In a June 4 report by the Department of Defense Inspector General (IG), the independent watchdog agency found that the Joint Regional Security Stacks (JRSS) program wasn’t adequately protecting US networks in the Joint Information Environment (JIE).
JIE is basically a command, control, communications and computing hub operated by the DoD’s Defense Information Systems Agency (DISA). Most US commands have at least one hub, including Northern, European, Pacific and Central commands, according to a November 2018 information document by the agency.
Overall, the report found that the JRSS was “achieving the expected outcomes” of limiting access points, having already reduced them by 2,700. However, it’s falling short in other areas. Unfortunately, two specific outcomes JRSS is intended to meet are redacted in the report released to the public.
“The JRSS is not meeting other JIE outcomes because DoD officials did not ensure that all JRSS tools met users’ needs and that JRSS operators were trained prior to JRSS deployment,” according to the report. “In addition, although the JRSS was estimated to cost over $520 million, DoD officials considered the JRSS to be a technology refresh and, therefore, not subject to DoD Instruction 5000.02 requirements.”
“Had DoD Instruction 5000.02 requirements been applied, the JRSS would qualify as a major automated information system acquisition because it is projected to cost $1.7 billion more than the $520 million threshold, and DoD officials would have been required to develop formal capability requirements, an approved test and evaluation master plan, and a training plan for operators during the development of the JRSS.”
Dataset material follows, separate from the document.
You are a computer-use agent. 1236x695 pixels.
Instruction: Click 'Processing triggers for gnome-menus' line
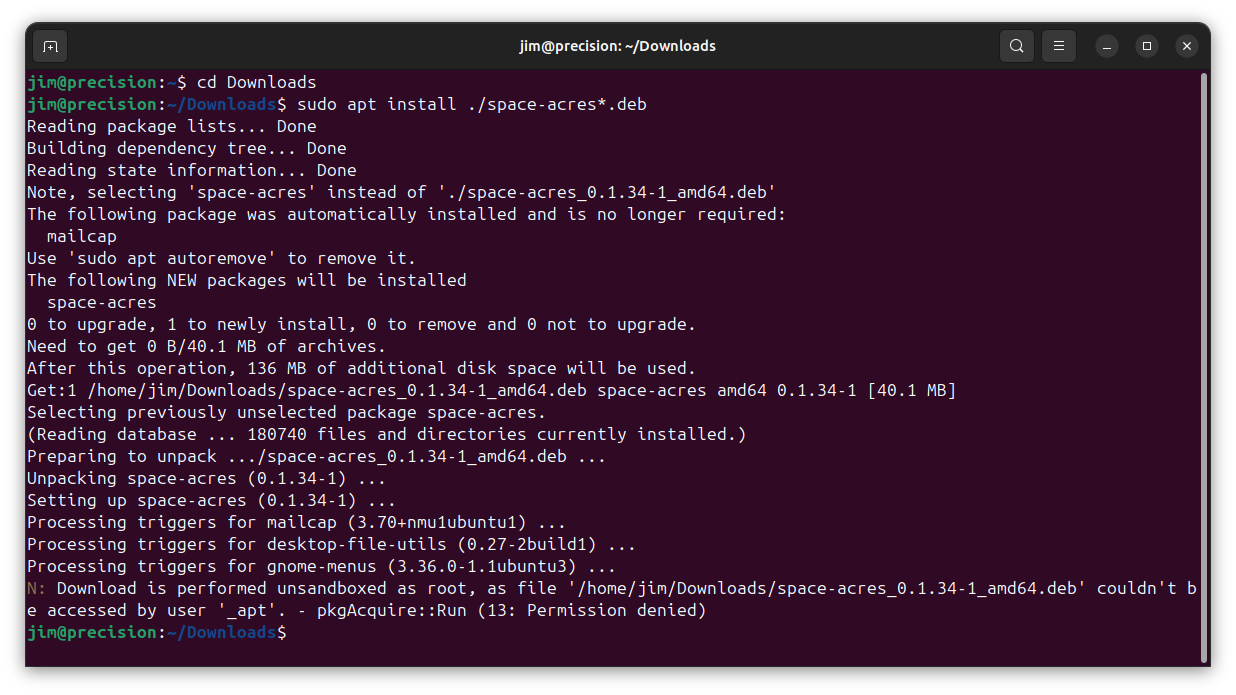[x=321, y=566]
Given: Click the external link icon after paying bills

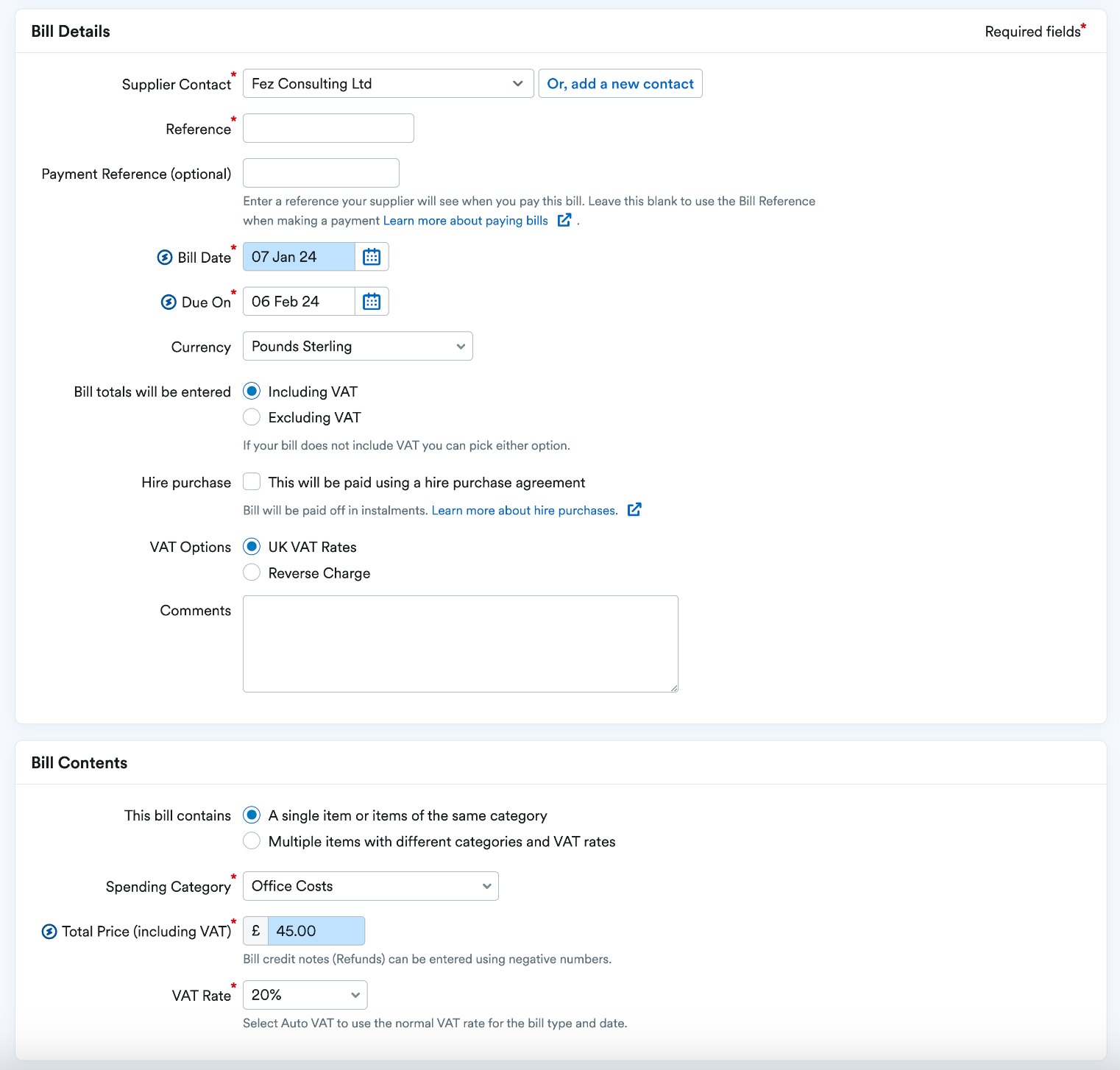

In other words, because of how the Pentagon categorizes the JRSS program, it doesn’t have the same kind of oversight as others whose funding is authorized in a more typical way, which requires the Pentagon to provide a program plan that’s been proven to be the most cost-effective way of achieving its goals, as well as provide Congress with regular progress reports.
The penalty suffered by US forces for this continued protection gap could be severe, the audit notes.
“The JRSS is the most critical near‑term element of the DoD’s JIE. Therefore, if the JRSS is not operationally effective, secure, and sustainable, the DoD may not achieve the JIE vision, which includes achieving greater security on the (DoD Information Network). In addition, without adequate security safeguards for the JRSS, weaknesses identified in this report could prevent network defenders from obtaining the information necessary to make timely decisions, and could lead to unauthorized access to the DoDIN and the destruction, manipulation, or compromise of DoD data.”
This is far from the first time the DoD has been called out for failing to plug its cyber vulnerabilities. Sputnik reported in January on the major weaknesses in Pentagon cybersecurity, based on the Defense Department's director of operational test and evaluation (DOT&E) and the DoD IG.
"DoD testers routinely found mission-critical vulnerabilities in systems under development, and in some cases, repeatedly over the years," and program officials "tended to discount the scale and severity of the problem,” Government Accountability Office Director Cristina Chaplain told Bloomberg at the time.
In one shocking instance, the Air Force failed to follow previous recommendations to change the passwords on the computer on its F-35 Joint Strike Fighters, which Pentagon hackers cracked in just nine seconds.
The same report noted cybersecurity weaknesses in the Army’s Stryker armored vehicles, which is slated to become the bread-and-butter vehicle forUS rifle and scout forces in Europe.
Likewise, US Cyber Command chief Gen. Paul Nakasone, who also heads the US National Security Agency (NSA), told the House Armed Services Subcommittee on Intelligence and Emerging Threats and Capabilities in March that CYBERCOM would be taking full advantage of its 10% funding boost this year to plug cybersecurity vulnerabilities as well as sharpen the US’ ability to strike back following a cyberattack.